* TEXT *
------------------------------------
They have, you know, they're mining some other stuff and they've got some agricultural plantations set up.
And initially the people that they're using to work these plantations are the indigenous Taino and Carib peoples.
But they kill a huge number of those people, right?
Like the majority of the folks who had lived there pre-contact.
So this importation of slaves to Hispaniola starts because they're like, well, we need more laborers, right?
By the start of the 1600s, freedmen on the island outnumbered enslaved people.
So it's not initially what it's going to become, this kind of like massive slave plantation system.
That actually takes a little while to really get going.
Most slave ownership on Hispaniola was more intimate and smaller in scale than the vast plantations that would come to dominate Haiti or the American South, right?
Masters rarely had much more than one or two enslaved people who engaged in small-scale wage labor alongside them and their families.
Since cash was in short supply, most slaves on the island in this early period were taken through piracy.
They were also often stolen, French colonial slaves.
So like literally like French boats full of slaves would come by and people would, you know, raid them and take people off of them.
In 1697, there's a big kerfuffle and Spain and France have a treaty over Hispaniola.
And this is where France gets what's going to become Haiti.
And the chunk of Hispaniola that becomes Haiti is the colony of San Domain, right?
That's the name of like the French colony that's going to wind up rebelling and becoming Haiti.
And the French treated their possessions on Hispaniola just like they treated their possessions on all of the other Caribbean islands where they were involved.
So they would just started importing huge numbers of enslaved people, primarily to man sugar plantations, right?
That's the big fucking business in this period of time.
------------------------------------
* SUPPLIED INFORMATION *
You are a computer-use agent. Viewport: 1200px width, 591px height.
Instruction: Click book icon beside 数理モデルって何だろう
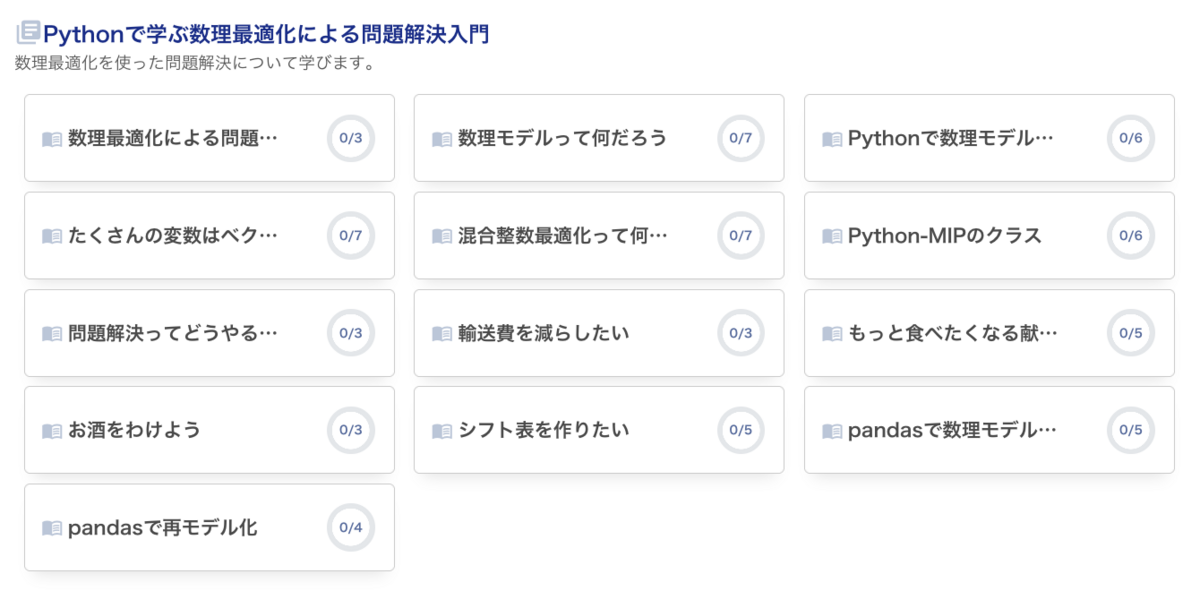pyautogui.click(x=442, y=139)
------------------------------------
* PROBLEM TO WORK ON *
In the Hispaniola text, who outnumbered enslaved people on the island by the start of the 1600s? Answer using only the Hispaniola text, not the data.

* FINAL RESULT *
Freedmen outnumbered enslaved people on the island.